• _TASK GOAL_: Count the lines below that contain the word "beside" and give only that number.

Collected data
* * * * * * * * *
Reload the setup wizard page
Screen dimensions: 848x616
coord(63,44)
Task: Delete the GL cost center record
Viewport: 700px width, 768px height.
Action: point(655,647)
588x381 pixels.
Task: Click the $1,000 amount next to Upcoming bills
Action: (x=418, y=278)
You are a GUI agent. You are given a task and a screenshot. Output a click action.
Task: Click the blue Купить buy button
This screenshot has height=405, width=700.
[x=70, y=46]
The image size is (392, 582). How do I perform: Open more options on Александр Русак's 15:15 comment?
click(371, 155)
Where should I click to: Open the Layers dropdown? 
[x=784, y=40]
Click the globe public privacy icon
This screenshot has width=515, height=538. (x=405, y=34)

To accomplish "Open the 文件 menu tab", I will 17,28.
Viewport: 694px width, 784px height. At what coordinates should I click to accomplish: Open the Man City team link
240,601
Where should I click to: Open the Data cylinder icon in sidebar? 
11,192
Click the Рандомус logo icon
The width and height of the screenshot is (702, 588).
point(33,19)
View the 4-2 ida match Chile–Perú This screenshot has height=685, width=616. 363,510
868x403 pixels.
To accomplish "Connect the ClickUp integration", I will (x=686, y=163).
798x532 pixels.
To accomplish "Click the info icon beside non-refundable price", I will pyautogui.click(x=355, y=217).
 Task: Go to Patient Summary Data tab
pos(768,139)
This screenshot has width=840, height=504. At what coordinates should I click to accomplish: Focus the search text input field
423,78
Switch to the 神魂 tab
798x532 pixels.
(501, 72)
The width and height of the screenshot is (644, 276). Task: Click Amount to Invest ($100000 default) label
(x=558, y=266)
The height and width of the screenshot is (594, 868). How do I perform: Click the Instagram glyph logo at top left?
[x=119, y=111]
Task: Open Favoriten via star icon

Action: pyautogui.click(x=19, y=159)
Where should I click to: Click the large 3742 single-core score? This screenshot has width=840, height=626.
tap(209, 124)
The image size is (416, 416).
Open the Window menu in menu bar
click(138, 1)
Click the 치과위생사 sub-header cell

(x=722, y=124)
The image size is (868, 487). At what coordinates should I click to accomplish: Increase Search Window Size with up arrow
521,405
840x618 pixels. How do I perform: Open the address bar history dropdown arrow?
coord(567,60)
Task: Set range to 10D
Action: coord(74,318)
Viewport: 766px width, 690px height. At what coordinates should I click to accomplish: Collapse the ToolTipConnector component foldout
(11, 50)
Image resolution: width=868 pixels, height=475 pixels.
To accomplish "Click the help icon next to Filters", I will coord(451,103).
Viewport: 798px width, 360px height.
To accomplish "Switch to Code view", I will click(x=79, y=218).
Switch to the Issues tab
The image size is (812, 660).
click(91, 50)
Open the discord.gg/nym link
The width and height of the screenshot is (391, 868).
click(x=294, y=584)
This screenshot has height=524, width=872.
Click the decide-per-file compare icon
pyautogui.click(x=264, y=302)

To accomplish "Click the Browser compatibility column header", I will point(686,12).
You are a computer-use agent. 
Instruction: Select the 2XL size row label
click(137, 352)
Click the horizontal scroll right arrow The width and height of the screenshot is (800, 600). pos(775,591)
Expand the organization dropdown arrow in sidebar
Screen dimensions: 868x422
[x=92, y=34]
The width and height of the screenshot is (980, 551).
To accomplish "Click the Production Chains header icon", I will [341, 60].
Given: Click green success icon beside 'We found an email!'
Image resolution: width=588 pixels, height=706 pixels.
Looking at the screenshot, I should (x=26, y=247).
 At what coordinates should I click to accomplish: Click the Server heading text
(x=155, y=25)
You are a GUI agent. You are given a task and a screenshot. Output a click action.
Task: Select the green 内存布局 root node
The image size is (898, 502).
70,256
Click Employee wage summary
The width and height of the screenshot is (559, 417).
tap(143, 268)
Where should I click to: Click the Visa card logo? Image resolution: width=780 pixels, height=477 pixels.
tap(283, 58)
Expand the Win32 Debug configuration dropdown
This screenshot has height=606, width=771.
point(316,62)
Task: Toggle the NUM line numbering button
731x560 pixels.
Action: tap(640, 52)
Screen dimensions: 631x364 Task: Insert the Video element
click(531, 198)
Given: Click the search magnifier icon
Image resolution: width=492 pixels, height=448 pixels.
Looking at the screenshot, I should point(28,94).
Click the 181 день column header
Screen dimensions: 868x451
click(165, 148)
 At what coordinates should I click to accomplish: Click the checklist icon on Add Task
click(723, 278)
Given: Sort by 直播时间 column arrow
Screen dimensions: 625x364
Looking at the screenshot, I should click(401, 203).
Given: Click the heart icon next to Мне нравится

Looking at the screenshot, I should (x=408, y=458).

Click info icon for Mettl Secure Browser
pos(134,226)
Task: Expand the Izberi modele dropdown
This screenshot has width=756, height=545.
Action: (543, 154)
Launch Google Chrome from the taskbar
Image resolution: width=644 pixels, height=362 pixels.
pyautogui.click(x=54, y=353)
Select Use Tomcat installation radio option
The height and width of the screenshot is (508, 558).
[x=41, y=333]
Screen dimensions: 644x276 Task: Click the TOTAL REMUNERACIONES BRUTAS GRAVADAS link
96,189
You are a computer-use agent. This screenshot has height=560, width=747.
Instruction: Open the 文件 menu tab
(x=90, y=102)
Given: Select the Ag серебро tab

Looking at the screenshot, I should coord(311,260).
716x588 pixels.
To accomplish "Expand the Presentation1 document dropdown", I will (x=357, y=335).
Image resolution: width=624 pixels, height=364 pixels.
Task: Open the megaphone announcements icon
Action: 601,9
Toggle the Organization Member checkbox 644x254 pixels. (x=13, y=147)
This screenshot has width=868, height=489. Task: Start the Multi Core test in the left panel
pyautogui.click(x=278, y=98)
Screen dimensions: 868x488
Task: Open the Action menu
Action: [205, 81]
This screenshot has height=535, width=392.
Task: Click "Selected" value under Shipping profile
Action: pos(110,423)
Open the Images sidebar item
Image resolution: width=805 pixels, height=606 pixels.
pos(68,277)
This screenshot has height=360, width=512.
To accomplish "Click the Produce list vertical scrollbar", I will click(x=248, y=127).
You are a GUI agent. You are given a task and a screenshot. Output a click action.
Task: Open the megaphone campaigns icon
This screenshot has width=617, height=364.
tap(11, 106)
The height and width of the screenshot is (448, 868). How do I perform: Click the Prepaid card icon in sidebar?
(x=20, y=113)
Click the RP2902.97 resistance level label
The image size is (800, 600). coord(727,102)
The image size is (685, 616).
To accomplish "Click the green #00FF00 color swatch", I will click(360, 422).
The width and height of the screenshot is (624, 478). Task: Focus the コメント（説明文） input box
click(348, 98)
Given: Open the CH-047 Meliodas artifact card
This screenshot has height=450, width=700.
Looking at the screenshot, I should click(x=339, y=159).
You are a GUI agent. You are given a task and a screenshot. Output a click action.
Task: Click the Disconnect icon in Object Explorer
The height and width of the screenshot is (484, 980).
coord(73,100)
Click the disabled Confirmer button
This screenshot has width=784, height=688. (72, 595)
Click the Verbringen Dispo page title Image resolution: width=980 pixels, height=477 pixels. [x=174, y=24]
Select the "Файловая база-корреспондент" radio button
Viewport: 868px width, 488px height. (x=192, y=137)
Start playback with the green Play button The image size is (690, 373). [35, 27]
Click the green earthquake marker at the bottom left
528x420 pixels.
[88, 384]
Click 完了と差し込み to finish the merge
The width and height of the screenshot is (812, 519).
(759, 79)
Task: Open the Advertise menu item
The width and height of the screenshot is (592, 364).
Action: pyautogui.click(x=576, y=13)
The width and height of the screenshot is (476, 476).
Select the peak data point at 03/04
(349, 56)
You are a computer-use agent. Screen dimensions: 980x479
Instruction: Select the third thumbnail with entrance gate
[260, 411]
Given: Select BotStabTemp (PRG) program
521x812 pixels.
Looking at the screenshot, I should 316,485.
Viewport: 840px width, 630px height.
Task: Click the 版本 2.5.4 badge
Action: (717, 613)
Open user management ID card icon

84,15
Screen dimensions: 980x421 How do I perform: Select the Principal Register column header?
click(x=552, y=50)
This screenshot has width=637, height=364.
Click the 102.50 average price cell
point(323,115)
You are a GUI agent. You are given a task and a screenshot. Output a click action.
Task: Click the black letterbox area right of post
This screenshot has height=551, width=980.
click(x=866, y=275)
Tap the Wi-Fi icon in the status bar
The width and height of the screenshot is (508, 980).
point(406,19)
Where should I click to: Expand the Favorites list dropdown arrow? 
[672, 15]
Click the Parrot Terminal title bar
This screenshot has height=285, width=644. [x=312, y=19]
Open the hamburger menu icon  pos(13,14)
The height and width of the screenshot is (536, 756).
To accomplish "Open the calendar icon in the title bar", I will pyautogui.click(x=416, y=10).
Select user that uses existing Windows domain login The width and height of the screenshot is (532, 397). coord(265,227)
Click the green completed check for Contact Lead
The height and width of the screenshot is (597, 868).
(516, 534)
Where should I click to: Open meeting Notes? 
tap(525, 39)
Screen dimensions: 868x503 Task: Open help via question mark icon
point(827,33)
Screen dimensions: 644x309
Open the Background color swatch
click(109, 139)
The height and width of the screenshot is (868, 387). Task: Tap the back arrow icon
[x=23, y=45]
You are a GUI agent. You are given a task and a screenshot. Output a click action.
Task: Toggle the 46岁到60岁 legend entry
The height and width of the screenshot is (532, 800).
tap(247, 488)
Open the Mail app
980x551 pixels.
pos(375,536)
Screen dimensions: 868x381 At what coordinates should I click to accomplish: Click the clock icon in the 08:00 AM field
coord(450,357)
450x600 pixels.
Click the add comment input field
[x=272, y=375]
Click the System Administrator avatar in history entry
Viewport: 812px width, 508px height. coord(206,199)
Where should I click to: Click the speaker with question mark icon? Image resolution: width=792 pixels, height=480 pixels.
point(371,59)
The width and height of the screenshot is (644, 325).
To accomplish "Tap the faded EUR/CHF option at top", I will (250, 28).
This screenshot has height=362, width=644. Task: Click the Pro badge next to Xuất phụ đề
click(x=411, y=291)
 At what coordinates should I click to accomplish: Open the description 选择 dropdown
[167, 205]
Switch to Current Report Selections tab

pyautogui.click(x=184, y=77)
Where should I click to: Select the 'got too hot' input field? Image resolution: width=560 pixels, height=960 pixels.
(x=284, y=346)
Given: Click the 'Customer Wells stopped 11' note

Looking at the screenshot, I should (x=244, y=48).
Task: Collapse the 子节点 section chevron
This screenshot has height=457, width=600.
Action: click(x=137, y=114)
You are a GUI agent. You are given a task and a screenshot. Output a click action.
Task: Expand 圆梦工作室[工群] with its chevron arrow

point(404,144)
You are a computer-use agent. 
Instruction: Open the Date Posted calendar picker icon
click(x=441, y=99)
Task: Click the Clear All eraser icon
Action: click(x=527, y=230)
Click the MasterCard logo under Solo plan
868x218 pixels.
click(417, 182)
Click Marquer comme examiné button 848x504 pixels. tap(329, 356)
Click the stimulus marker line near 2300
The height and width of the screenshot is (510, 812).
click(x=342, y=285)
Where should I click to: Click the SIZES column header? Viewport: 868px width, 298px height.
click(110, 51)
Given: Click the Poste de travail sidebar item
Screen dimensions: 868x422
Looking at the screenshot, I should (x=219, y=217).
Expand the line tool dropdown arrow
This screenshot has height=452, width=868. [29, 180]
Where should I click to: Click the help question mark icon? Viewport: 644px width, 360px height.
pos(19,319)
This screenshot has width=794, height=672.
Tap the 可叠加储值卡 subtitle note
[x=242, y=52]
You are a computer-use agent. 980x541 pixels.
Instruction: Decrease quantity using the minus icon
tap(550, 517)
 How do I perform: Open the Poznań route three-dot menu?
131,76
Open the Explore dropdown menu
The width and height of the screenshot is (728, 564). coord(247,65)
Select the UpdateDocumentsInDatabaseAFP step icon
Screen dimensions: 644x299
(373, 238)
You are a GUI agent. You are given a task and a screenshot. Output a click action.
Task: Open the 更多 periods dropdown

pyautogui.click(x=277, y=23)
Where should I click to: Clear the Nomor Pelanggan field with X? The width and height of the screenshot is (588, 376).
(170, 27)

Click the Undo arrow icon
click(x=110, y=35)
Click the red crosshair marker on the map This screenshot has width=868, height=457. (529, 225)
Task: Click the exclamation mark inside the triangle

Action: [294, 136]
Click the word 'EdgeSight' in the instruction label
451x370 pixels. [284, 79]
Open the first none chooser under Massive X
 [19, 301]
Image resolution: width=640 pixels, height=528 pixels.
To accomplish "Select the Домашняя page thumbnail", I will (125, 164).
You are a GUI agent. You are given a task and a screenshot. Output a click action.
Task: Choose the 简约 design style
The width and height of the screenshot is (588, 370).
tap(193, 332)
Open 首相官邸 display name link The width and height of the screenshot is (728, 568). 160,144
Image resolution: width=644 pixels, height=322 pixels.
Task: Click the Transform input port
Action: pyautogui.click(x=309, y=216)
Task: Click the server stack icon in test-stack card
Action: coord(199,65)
* * * * * * * * *
• _OUTPUT BELOW_: 2